In maths there are situations you should use the calculator. If there is a complex calculation or some thing like that you can use it. But for simple calculations you should use your own thinking power. If you didnt use you brain for calculation since you have a calculator it would decrease your capacity and power of the brain. The best method is to use the calculator as a confirmation mode. Then you can solve by brain and check by calculator.

I see a decline in the ability of my students over the past 30 years as an educator in the science class with their basic math skills. My students cannot figure out averages, percentages, do basic equations, multiply or divide, without a calculator. Therefore, I believe that calculators shouldn't be used until college in a classroom so that students learn basic math.

I think using a calculator is just like using any other technology, there has to be a balance. Yes, using a calculator has many benefits. It can speed your work and improve your accuracy. However, consistently depending on a calculator could prevent you from being able to perform even the simplest calculations without technological assistance.

The benefits of using a calculator include being able to see patterns without having to do the tedious calculations, the ability to work on "real-world" problems which frequently involve large numbers or lots of decimal places, and freeing your mind to concentrate on the concept instead of the arithmetic.(Its the process that is important, not the answer). That said, overuse of a calculator can lead to silly errors (if you cannot estimate the answer you might accept a bizarre calculator answer), the inability to recognize common errors, and as a previous post points out if you do not exercise this aspect of your mind it will atrophy. Calculators are a great tool (try doing logarithms without one) but are frequently overused.

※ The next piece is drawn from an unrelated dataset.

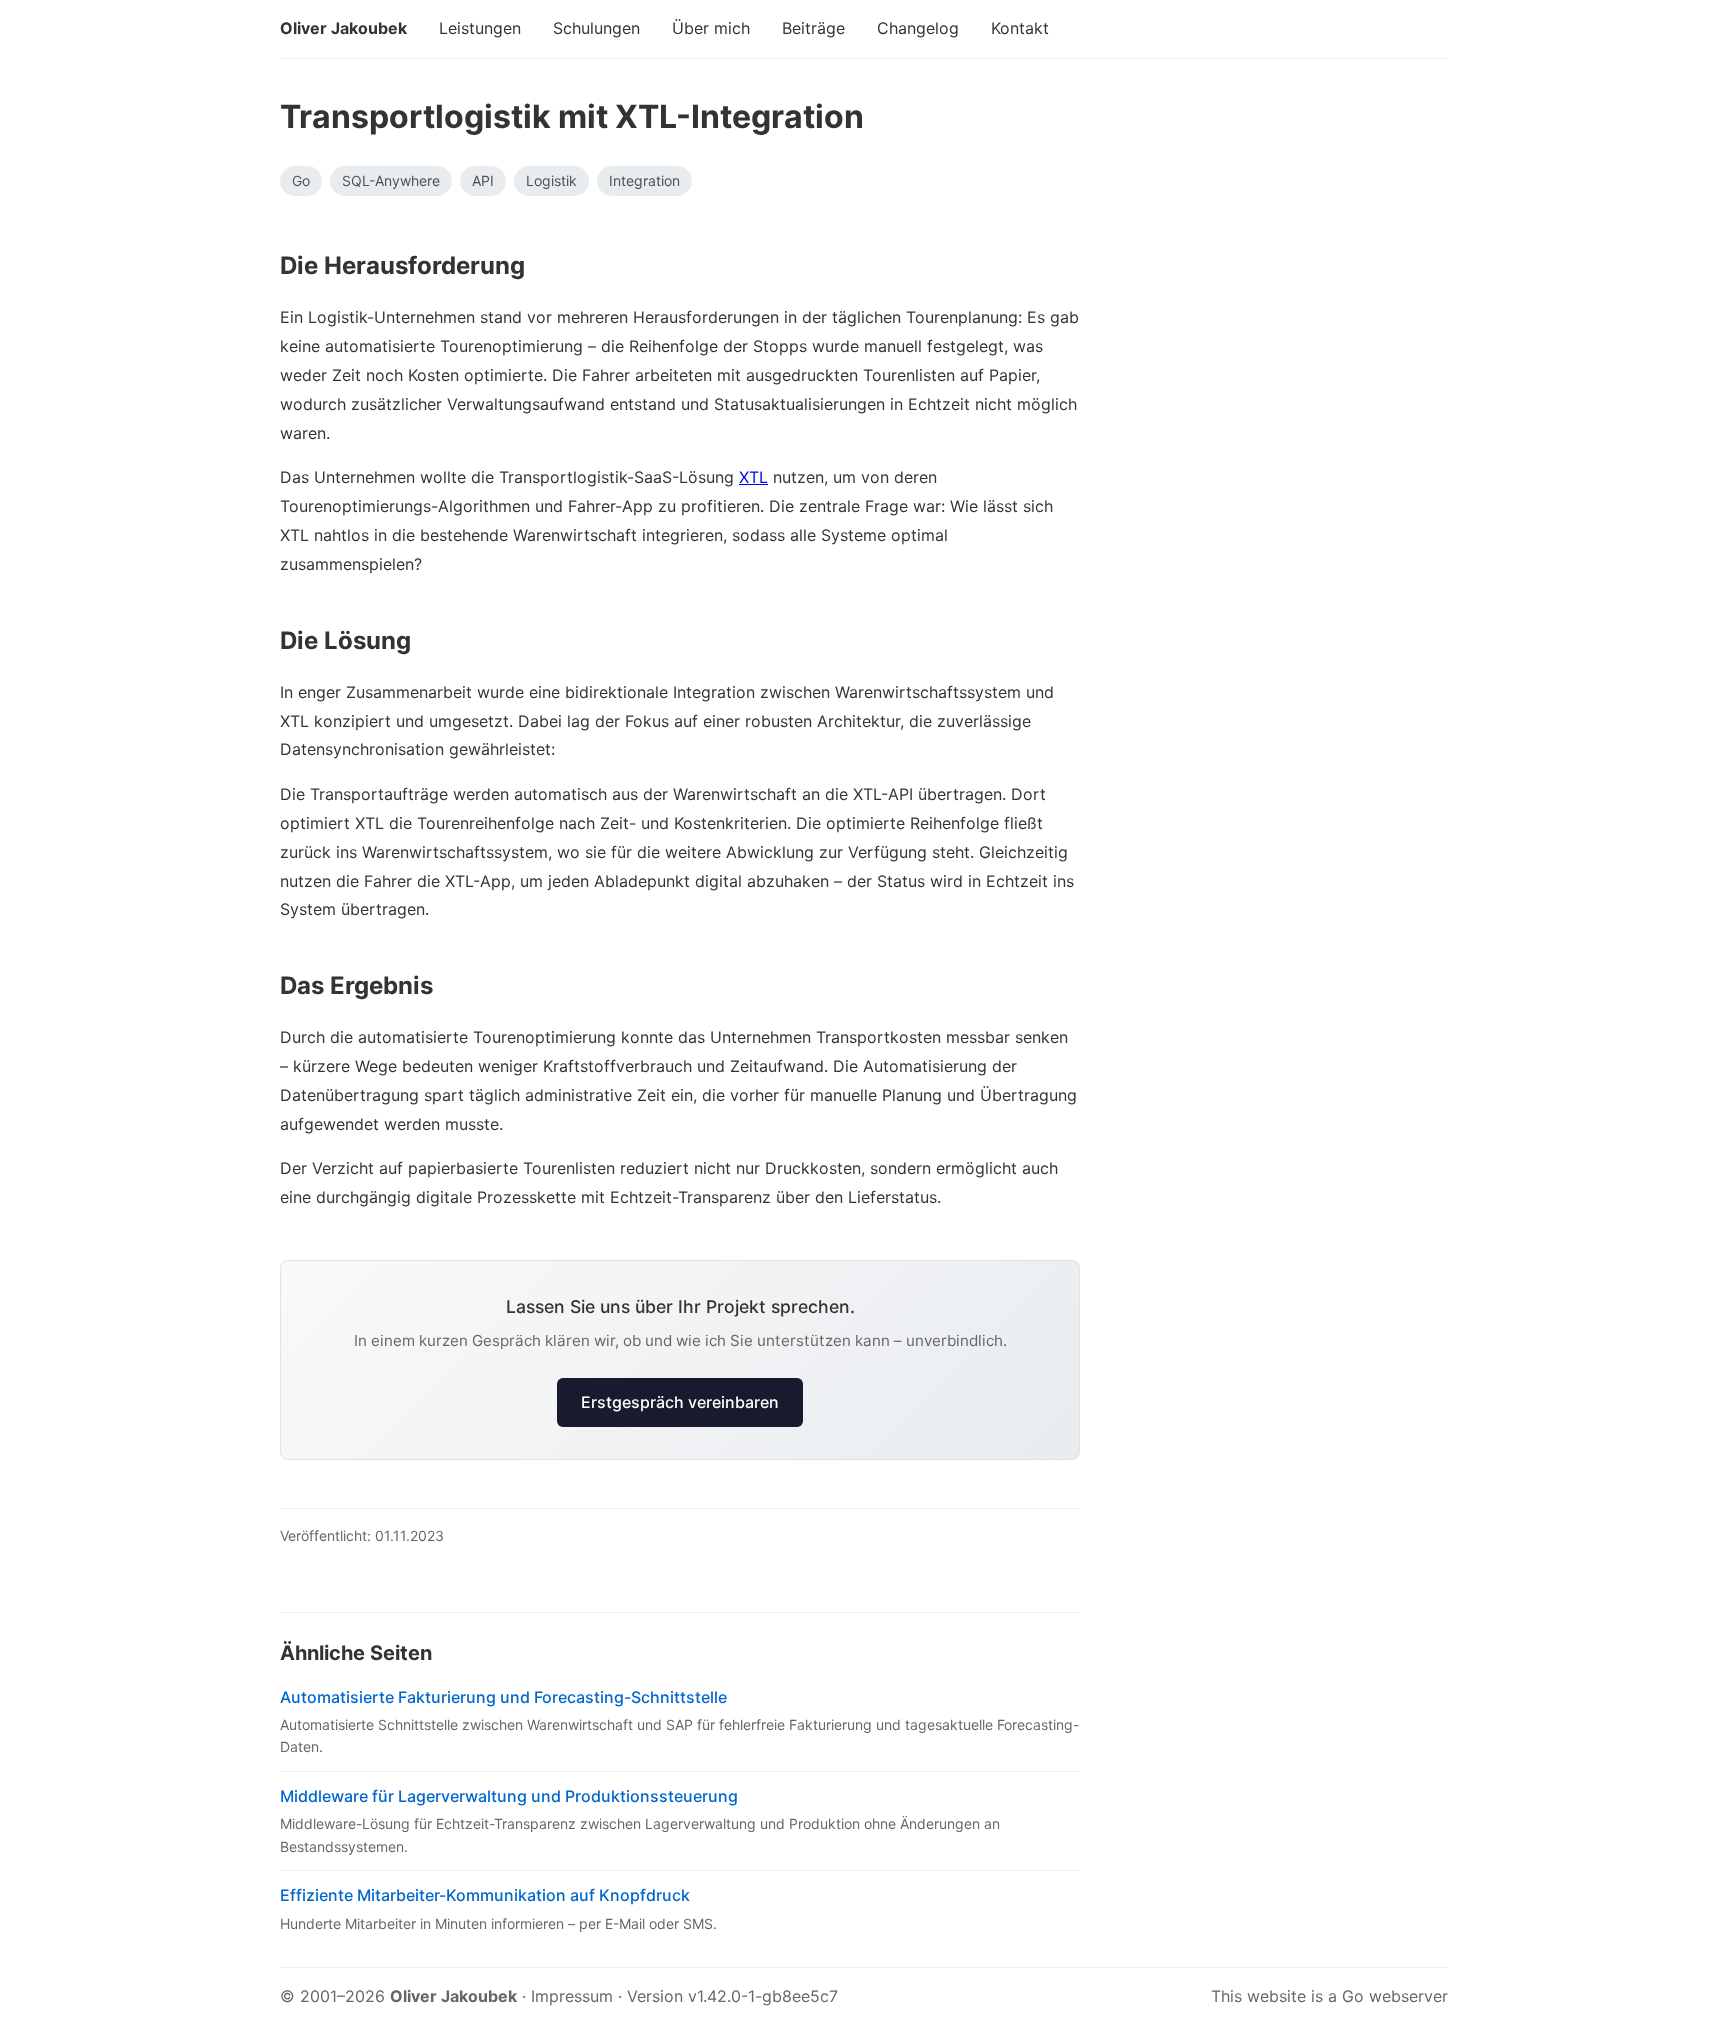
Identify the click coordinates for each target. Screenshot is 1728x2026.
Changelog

I agree that using a calculator is not "wrong." A person must be able to use the calculator correctly in order to properly calculate. That said, I do believe that there are certain things a person should be able to do without a calculator: simple addition, subtraction, multiplication, and division.

I don't really think there's anything wrong with using a calculator as long as you would know what to do without one. Arithmetic is not the really important and difficult part of math anyway. Using a calculator helps you do the "busy work" of math, but it doesn't do the hard part for you. Therefore it's more of a good thing than a bad.

Using calculator while solving sums is an instant relief but not the solution to the problem. The person who uses it gets himself accustommed to ease and comfort.

using calculator just makes us dependent on calculator. the brain just becomes useless

maths should be done without calculat0r so as to increase the ability

As long as the user knows how to do math without a calculator, the use of on eis perfectly fine.

**As long as you dont use the calculator for your exams its ok.**

**you may use a calculator to save time while doin long sums.**

theres nothing rong when using a calculator

I never cease to wonder how people of the past solved math without using calculator. Yes, the use of calculator is easier. Yet, NOW OUR DAYS, CALCULATOR DISTRACTS STUDENTS FROM USING THEIR BRAIN TO THINK!!!!!!!!!!!!!!!!!

We cannot undermine the benefits of calculators but as said in post 3 & 4, it is good to not to use calculators for simple calculations.

Being from the Indo-Pak sub-continent, I fully agree with post 3:

But doing calculations on our own will help us improve our calculating power & mental maths.Anish Gupta

In our part of the world (India & Pakistan), doing arithmatic calculation without using calculator has been normal and some could precisely do some very lengthy calcultions like that though the trend is on the decline.

But doing calculations on our own will help us improve our calculating power & mental maths.